Qu'y a t-il de
commun entre toutes les manières de vivre organisées sur notre
planète ?
La culture peut être considérée comme un principe
d'organisation social. En quelque sorte, une solution collective, type organisation des ressources humaines,
adoptée par un ensemble d'individus pour vivre ensemble d'une façon
voulue durable, et efficace. Nous devons noter toutefois l'extrême variabilité des modes de vie déployés par les hommes sur toute la
planète.
Les ethnologues (science qui a pour objet justement l'étude de ces
différences) ont montré, en appliquant une méthode permettant de comparer ces cultures entre elles, que la diversité des pratiques, autrement dit, des solutions adoptées pour résoudre les problèmes posés par la nature, pouvait être réduite, et qu'en fait, quatre universels culturels coexistaient au sein de toutes les cultures (comme quatre piliers autour desquels la diversité culturelle pouvait se développer).
La division du travail est un
élément culturel présent dans toutes les sociétés. Depuis la horde, la bande, très faiblement organisée, jusqu'aux
sociétés industrielles complexes, les groupes partagent entre leur
membres la responsabilité de mener à bien certaines tâches
particulières indispensables pour la survie du groupe dans son
ensemble : certains font la guerre, d'autres prient, d'autres
travaillent, certains sont chasseurs pendants que d'autres façonnent
leurs armes; etc..
A l'inverse, les
singes et les primate en général vivent aussi en groupes sociaux, mais
recherchent plutôt chacun leur propre nourriture, préparent leurs propre
couche, et vivent généralement pour eux-mêmes. Par contre, dans toutes les
sociétés humaines, les groupes partagent les responsabilités et
recherchent une complémentarité entre leurs membres. Toutes les
cultures distinguent au moins socialement, les hommes, des femmes, et les
adultes, des enfants. Ces distinctions organisent la base de la
division du travail. Dans toutes sociétés, il y a des tâches pour
femmes adultes, d'autres pour hommes adultes, d'autres pour les
enfants...
La prohibition de l'inceste, le
mariage, et la famille est un autre universel. Même si
ces élément peuvent apparaître dégrader aujourd'hui, au sein de sociétés modernes. Toutes les
sociétés humaines ont tendance à vouloir réguler les comportements
sexuels. Toutes les cultures tentent de définir des degrés
d'acceptabilité en matière conjugale. De même elles tentent
d'institutionnaliser le mariage par des lois ou des règles et des
par rituels.
La parenté est l’ensemble des liens qui relie les personnes d’une
même « famille », ainsi que les règles qui régissent ces liens
et attribuent à chacun une position particulière. La parenté est
généralement fondée sur des interdits (prohibition de l’inceste)

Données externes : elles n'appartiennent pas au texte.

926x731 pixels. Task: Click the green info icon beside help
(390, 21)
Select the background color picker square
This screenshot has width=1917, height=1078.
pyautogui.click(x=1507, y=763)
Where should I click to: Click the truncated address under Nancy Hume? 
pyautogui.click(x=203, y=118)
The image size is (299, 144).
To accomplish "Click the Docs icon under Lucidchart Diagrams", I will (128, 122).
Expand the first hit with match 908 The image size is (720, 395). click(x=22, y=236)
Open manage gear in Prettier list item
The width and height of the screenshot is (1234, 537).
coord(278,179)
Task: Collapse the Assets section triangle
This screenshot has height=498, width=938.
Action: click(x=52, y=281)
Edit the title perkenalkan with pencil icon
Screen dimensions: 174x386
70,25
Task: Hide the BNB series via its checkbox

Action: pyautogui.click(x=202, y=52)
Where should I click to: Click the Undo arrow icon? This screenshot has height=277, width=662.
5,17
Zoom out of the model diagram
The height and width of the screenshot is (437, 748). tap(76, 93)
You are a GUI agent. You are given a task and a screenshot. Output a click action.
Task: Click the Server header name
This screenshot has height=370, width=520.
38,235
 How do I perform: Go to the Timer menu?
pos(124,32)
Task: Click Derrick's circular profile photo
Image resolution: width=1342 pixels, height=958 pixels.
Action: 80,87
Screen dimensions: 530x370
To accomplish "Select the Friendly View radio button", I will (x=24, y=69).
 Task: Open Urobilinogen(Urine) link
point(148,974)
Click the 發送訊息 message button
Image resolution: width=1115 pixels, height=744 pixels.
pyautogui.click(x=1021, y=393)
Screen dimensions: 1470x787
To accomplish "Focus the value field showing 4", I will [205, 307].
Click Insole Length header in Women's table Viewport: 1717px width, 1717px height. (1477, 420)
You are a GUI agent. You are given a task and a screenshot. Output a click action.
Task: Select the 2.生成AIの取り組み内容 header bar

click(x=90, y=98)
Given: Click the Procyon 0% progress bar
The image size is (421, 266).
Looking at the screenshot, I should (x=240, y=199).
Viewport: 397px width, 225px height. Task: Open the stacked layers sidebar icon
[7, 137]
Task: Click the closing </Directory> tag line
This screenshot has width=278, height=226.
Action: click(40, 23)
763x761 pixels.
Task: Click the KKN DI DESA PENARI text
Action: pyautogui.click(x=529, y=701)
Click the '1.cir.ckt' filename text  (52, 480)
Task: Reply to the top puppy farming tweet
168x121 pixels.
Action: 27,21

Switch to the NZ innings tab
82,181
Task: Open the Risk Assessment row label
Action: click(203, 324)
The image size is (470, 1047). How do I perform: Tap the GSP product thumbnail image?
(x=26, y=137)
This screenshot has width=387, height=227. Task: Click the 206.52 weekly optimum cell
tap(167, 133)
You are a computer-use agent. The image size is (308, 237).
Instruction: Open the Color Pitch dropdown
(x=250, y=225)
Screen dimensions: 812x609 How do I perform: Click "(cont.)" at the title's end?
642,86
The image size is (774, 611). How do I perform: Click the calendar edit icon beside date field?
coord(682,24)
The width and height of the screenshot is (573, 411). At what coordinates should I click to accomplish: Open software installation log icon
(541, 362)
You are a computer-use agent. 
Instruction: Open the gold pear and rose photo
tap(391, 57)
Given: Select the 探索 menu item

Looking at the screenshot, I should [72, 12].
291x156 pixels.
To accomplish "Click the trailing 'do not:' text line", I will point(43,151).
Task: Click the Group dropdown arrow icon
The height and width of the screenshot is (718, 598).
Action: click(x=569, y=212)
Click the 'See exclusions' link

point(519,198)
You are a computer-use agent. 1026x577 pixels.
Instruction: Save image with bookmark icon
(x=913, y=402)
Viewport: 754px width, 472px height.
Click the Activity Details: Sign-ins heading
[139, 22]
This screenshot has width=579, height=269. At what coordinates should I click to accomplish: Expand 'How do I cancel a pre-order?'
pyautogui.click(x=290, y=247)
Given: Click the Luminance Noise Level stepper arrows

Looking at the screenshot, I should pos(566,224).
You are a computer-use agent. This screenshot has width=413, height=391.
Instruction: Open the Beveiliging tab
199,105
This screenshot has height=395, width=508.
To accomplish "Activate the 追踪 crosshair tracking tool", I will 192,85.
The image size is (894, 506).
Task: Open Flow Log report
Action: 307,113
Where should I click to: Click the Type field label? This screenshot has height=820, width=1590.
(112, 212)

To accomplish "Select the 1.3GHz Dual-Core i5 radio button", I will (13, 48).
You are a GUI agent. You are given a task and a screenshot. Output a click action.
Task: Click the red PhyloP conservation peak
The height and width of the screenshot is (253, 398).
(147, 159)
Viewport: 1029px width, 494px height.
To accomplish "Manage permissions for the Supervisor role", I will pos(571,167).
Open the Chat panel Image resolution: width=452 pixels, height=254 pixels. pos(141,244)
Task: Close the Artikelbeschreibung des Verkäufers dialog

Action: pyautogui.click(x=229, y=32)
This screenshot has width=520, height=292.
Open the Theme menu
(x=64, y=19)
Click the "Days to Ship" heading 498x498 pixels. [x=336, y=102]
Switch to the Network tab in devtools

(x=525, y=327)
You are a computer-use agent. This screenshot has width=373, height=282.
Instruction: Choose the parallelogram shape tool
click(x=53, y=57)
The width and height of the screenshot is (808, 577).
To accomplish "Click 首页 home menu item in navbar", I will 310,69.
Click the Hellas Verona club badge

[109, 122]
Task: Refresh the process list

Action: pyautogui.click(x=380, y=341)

et implique des règles d’alliances ou de mariage qui empêchent ou
au contraire obligent les membres d’une famille à se marier avec
certaines personnes, faisant partie d’un même clan, ou d’un
autre clan allié. La parenté est ainsi à la base de la vie
sociale, puisqu’elle suppose toujours un minimum de règles
élémentaires nous liant les uns aux autres.
Les moeurs sexuels
varient beaucoup d'une culture à l'autre, mais toutes les cultures
partagent apparemment une valeur de base : les relations sexuelles
entre les parents et leurs enfants sont prohibées (la prohibition de l'inceste existe aussi chez les primates). Dans la
plupart des sociétés les contacts entre frères et soeurs sont
aussi interdits (à l'exception notable des mariage des familles
royales de l'Egypte ancienne et d'Hawaï, et aussi chez les Incas du Pérou.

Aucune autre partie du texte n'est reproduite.